* **TEXTAUSZUG**
Für uns ist eine Planung schwierig, da zwischen unseren beiden Werken eine öffentliche Straße durchführt. Wir wünschen uns, dass der Bereich umgestaltet wird, damit wir ungestört Material zwischen den beiden Fertigungsstätten von Binder hin und her transportieren können.
„Wir sind daran interessiert, mit einem Hektar Fläche dabei zu sein.“Das sagt Binder-Geschäftsführer Peter M. Binder über die angedachte Erweiterung von Gänsäcker.

* **ANFORDERUNG A**
Nenne alle Eigennamen, die im Textauszug über die Erweiterung von Gänsäcker vorkommen, und führe jeden nur einmal auf.
* **ANFORDERUNG B**
Übersetze den Satz „Wir wünschen uns, dass der Bereich umgestaltet wird, damit wir ungestört Material zwischen den beiden Fertigungsstätten von Binder hin und her transportieren können.“ aus dem Textauszug ins Englische.
Das anschließende Material steht für sich und gehört nicht zum Textauszug.

* **GESAMMELTE DATEN**
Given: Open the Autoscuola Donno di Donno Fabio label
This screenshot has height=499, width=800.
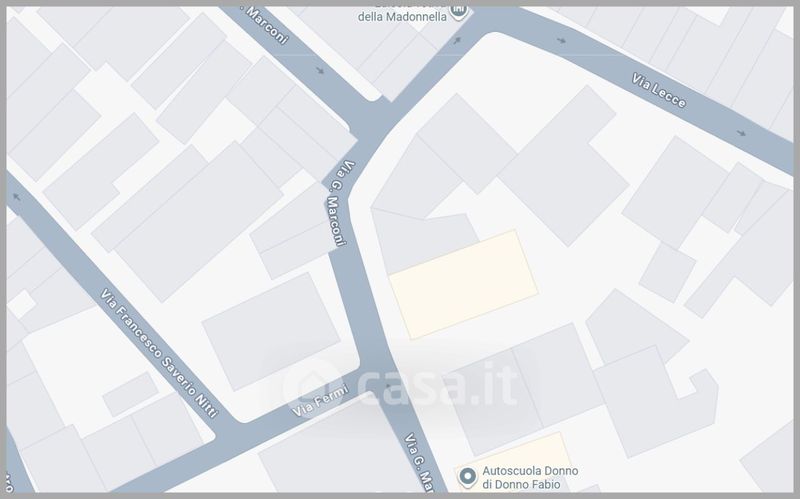Looking at the screenshot, I should pos(530,477).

* **LÖSUNG A**
Binder, Peter M. Binder, Gänsäcker

* **LÖSUNG B**
We would like the area to be redesigned so that we can transport material back and forth between Binder's two production sites without disruption.